Cobalt is a transition metal located in group 9. Cobalt has 27 electrons. Its atomic number is 27 whereas its atomic mass is 58. The symbol of Cobalt is “Co”.
Naming and History
There are two origins of the Cobalt name. one is the Greek word “cobalos” which means “mines”. The other name was given by German miners. The old German word “kobold” means ‘goblin, evil spirits or elf’.
Cobalt was in used by people since ancient civilizations. People of China and Rome used cobalt compounds for making ceramics and blue glass.
In 1735, Swedish chemist George Brandt was the first who discovered and isolated cobalt. In 1739, he published his results. Before his publications, his claim disputed other chemists who thought his newly discovered element is basically a mixture of iron and arsenic. And the blue color was caused by Bismuth.
He explained in his publications that there is a new half-metal (transition metal) in addition to zinc, mercury, bismuth, and arsenic. He named cobalt after German miners who cursed it with the name kobold.
Occurrence of Cobalt
In nature, cobalt is not found freely and not abundant metal in Earth’s crust. It is present in ores. Cobalt is associated with copper and nickel and mined with them. Cobalt is present majorly in cobaltite, linnaeite, chloanthite, smaltite, carrollite, etc.
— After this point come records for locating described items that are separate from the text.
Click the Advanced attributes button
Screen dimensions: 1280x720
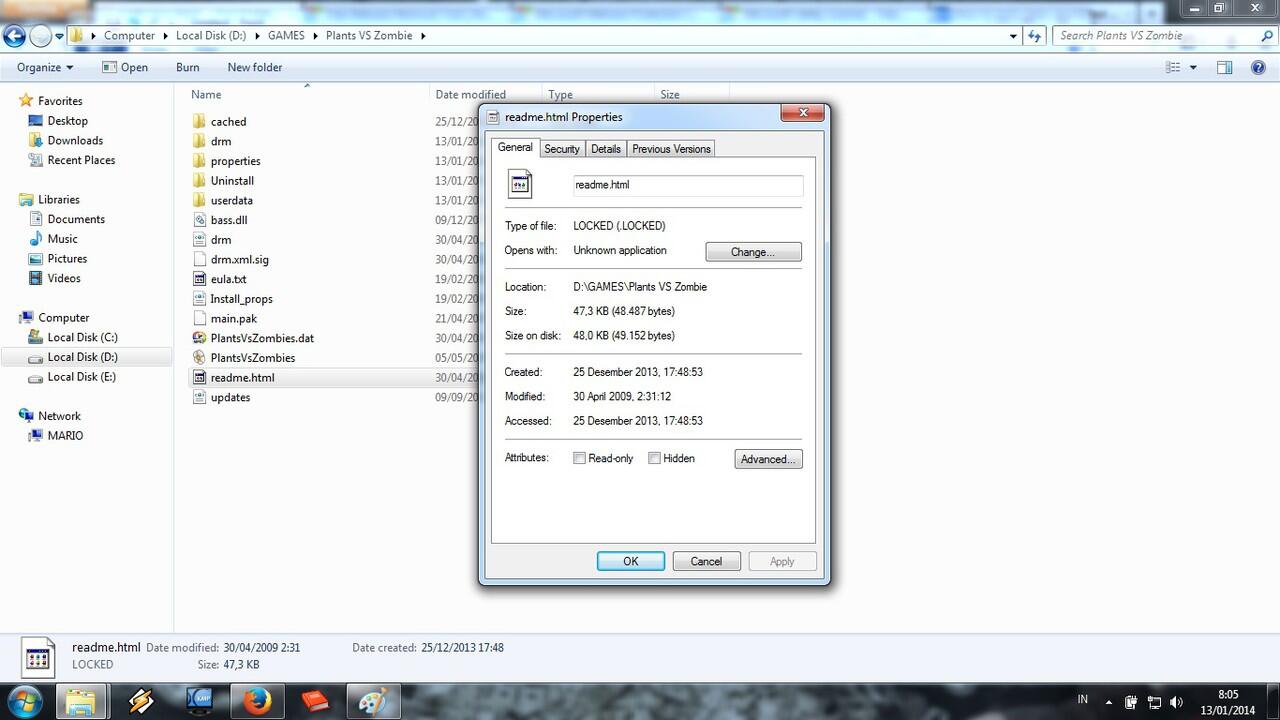click(x=767, y=459)
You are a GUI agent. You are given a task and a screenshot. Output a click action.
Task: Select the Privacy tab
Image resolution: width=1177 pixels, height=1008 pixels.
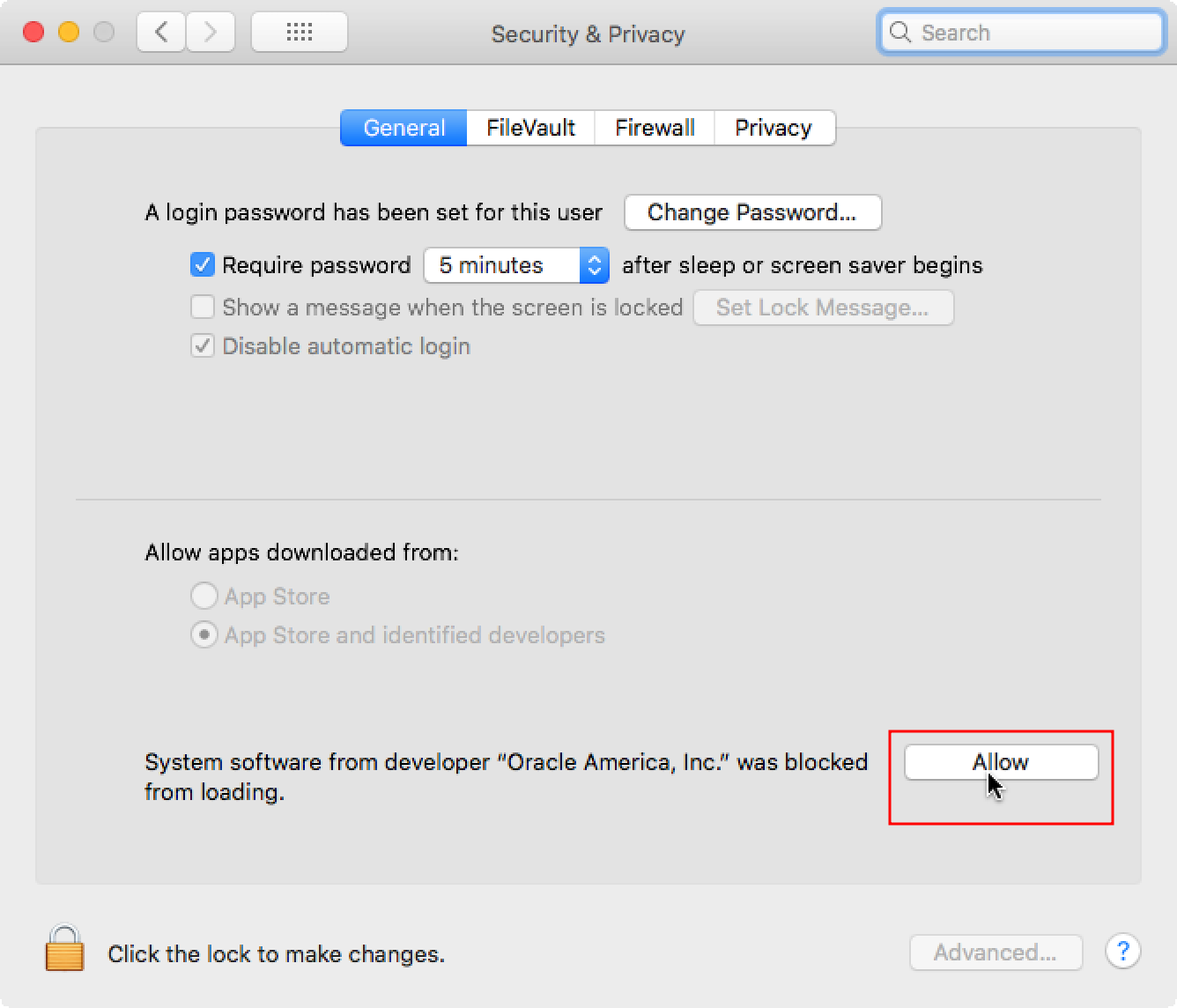click(x=773, y=128)
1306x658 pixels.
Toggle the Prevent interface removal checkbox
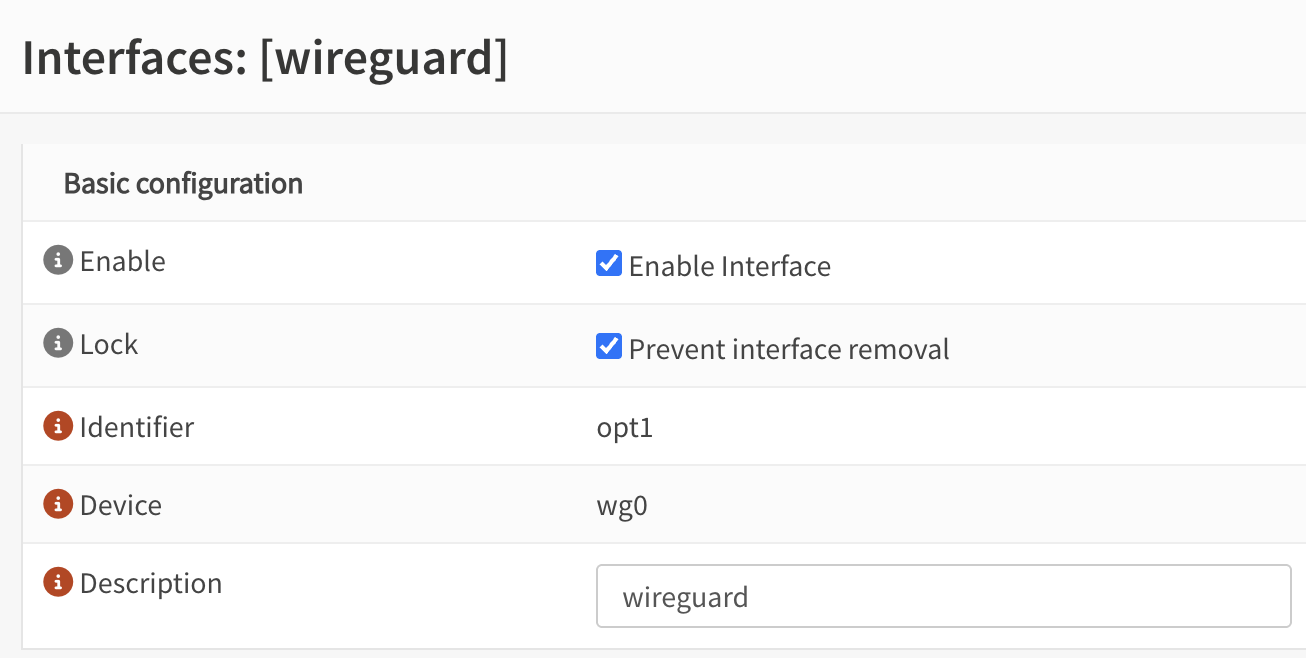(609, 347)
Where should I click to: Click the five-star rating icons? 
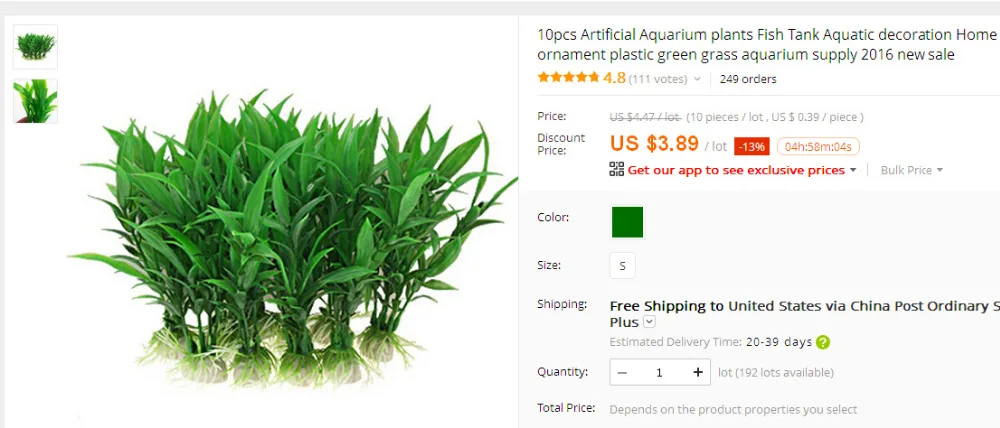[568, 78]
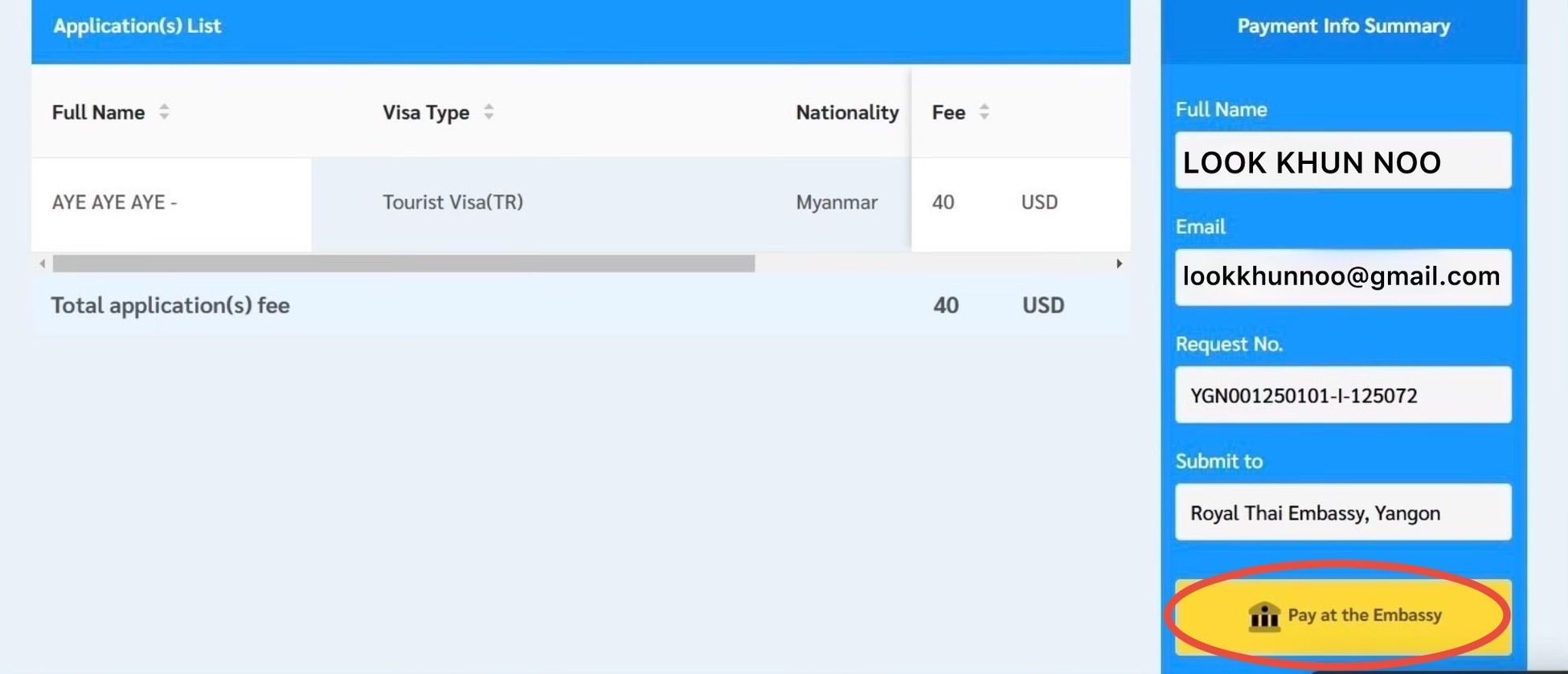Select the Submit to field showing Royal Thai Embassy
This screenshot has width=1568, height=674.
pyautogui.click(x=1342, y=512)
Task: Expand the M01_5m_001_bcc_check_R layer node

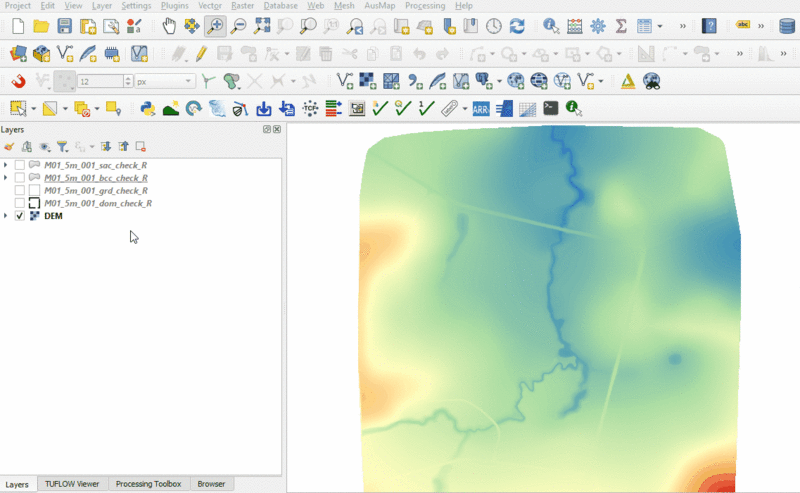Action: [x=6, y=177]
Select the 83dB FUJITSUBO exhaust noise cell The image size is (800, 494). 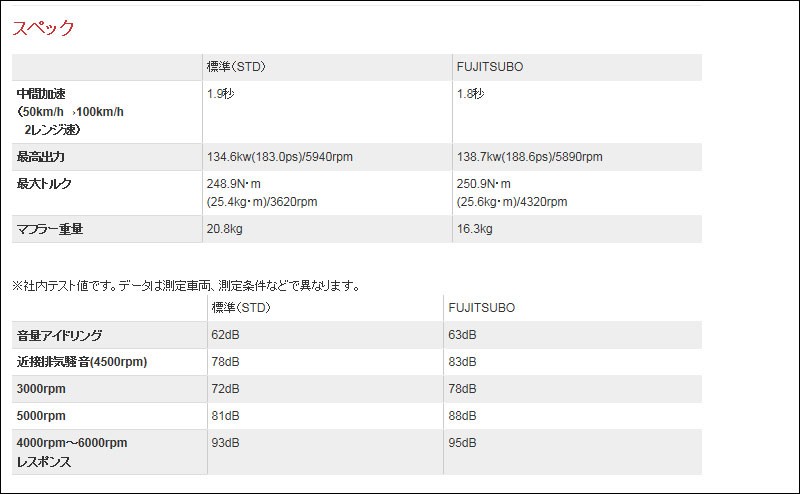463,362
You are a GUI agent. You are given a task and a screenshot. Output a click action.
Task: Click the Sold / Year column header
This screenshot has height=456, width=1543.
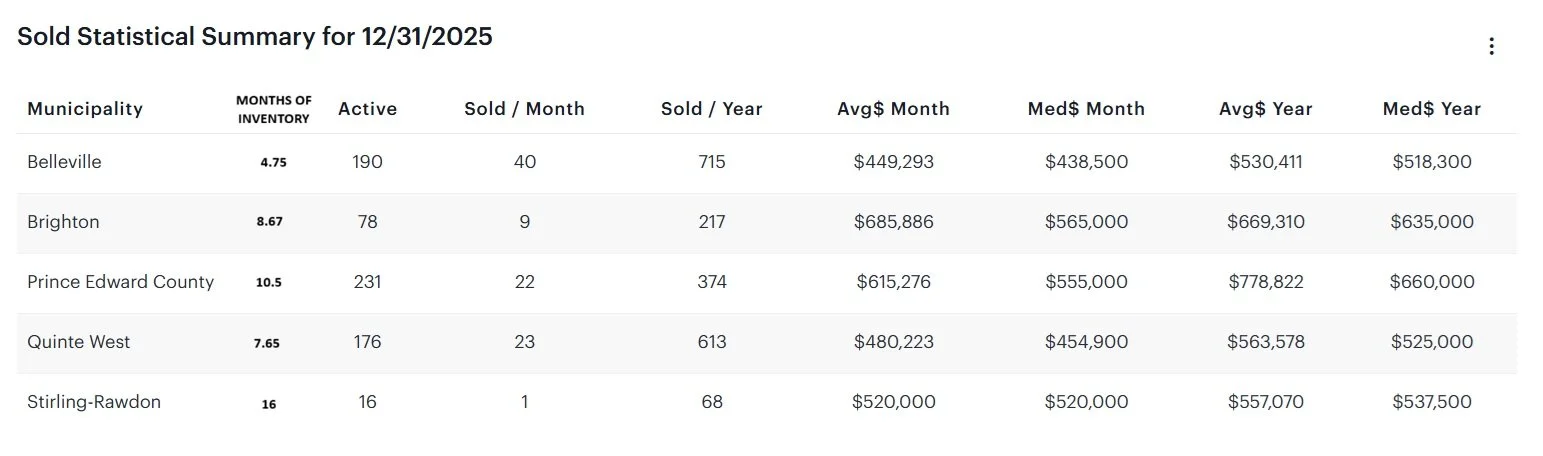tap(711, 109)
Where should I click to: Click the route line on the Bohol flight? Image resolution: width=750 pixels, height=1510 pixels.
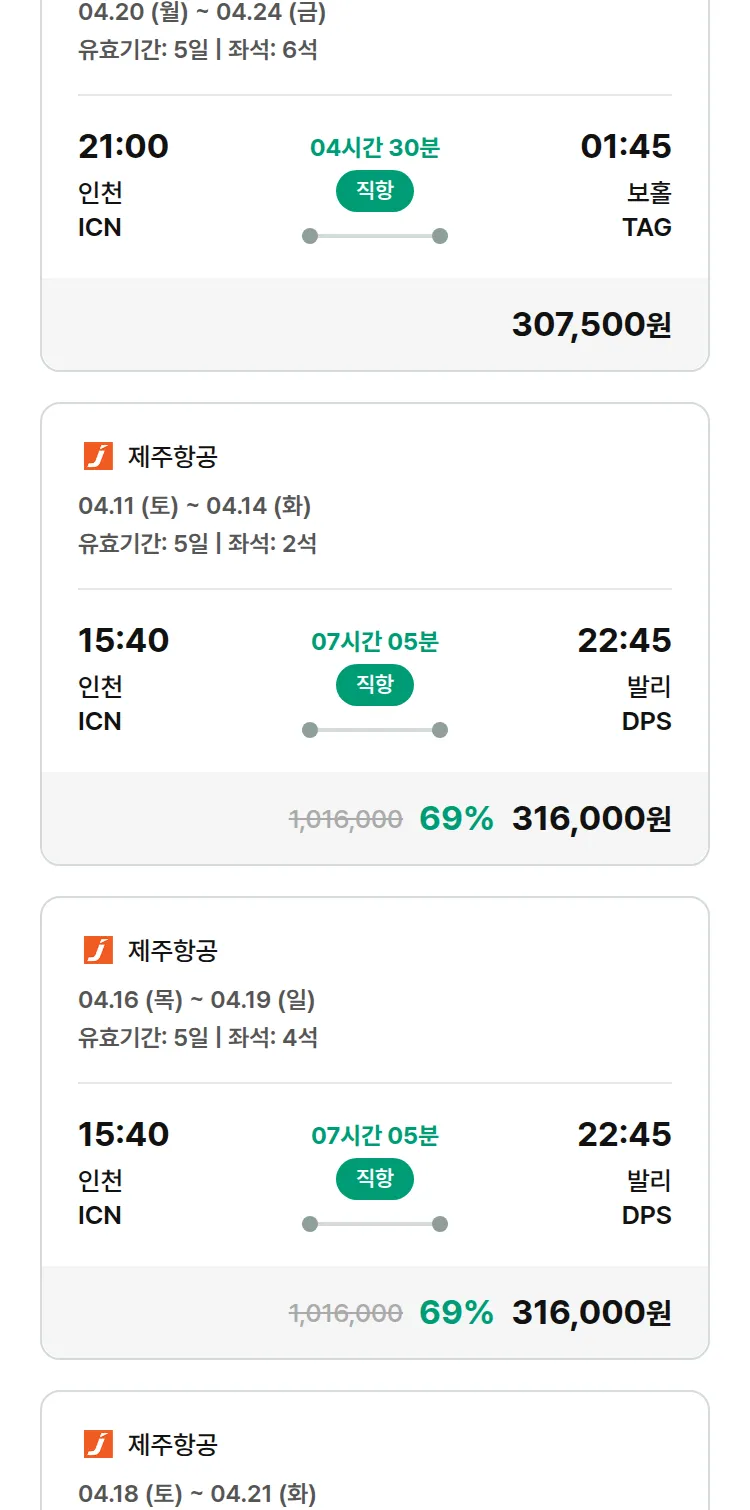tap(374, 236)
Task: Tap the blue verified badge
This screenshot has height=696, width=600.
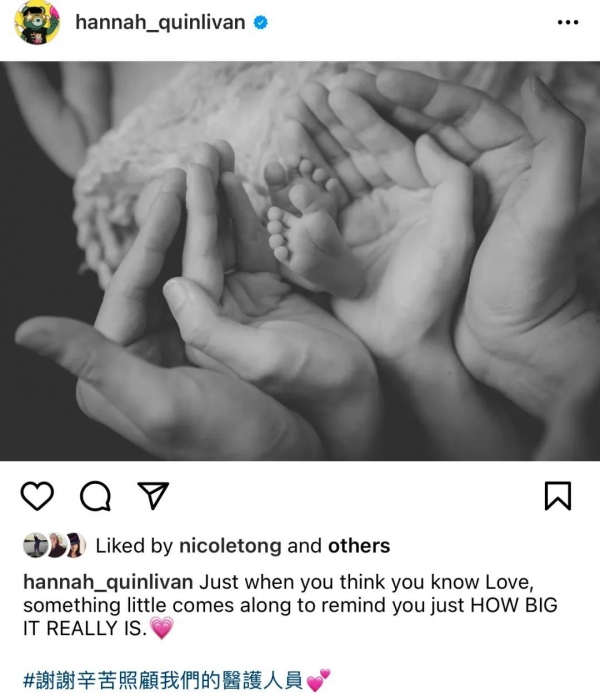Action: (x=261, y=22)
The largest miners and suppliers of cobalt are Canada, Russia, Australia, Cuba, etc.
Properties of Cobalt
Cobalt is hard, sturdy, silvery bluish or whitish-grey transition metal with ferromagnetic properties. It is a brittle and lustrous element that has similar physical properties to iron and nickel.
Cobalt is a chemically active element but is stable in air. It remains unaffected by water. It can be easily magnetized and unlike any other magnetic can withstand high temperatures. Dilute acids react quickly with cobalt.
The melting point of cobalt is 1495°C and its boiling point is 2927°C. Cobalt has a density of 8.86 grams per cubic centimeter. Cobalt exists as a solid at room temperature.
Cobalt in Biological Systems
Cobalt is an essential trace element in living things. Cobalt is required for making active sites of enzymes and for their proper functioning. Cobalt is the central atom in vitamin B 12. Cobalt is used to treat anemia as it regulates the production of red blood cells.
The animals which are mineral deficient are given cobalt. In aquatic environments, cyanobacteria and other nitrogen-fixing bacteria require it. It is slightly toxic to the skin but ingestion can cause health effects.
Cobalt-60 radioisotope is of great importance. It is used in the treatment and diagnosis of cancer.
Uses of Cobalt
Cobalt compounds are in use for centuries. It is magnetic but its alloy alnico, a combination of aluminum, nickel, and cobalt is used to make powerful magnets that are used in high-speed motors.
These magnets are also used in places where temperatures are very high.
Superalloys of cobalt are highly magnetic and corrosive resistant and are widely used in turbines, motor parts, etc.
Due to its non-corrosive nature, it is used in making aircraft parts, jet engines, speed steels, and cemented carbides.
Cobalt is widely used in electroplating.
It is used in making electronic batteries.
It is used as a catalyst in the chemical and petroleum industry to speed up reactions.
Cobalt is commonly used as a dying or coloring agent in paints, inks, glass, ceramics, etc.
Cobalt blue is used in pottery, porcelain dying, staining glass, jewelry enamel.
Cobalt 60, a radioisotope is a great source of gamma rays. These are used in sterilizing food products, medical equipment, and cancer treatment.
Isotopes of Cobalt
There are 22 isotopes of cobalt whose half-lives are known. Mass of them ranges from 50 to 72. The only stable isotope that exists in nature is Cobalt- 59. Cobalt- 60 is a radioactive isotope with a half-life of 5.27 years. It is an important medical tracer, source of gamma rays, and used in the treatment of cancer.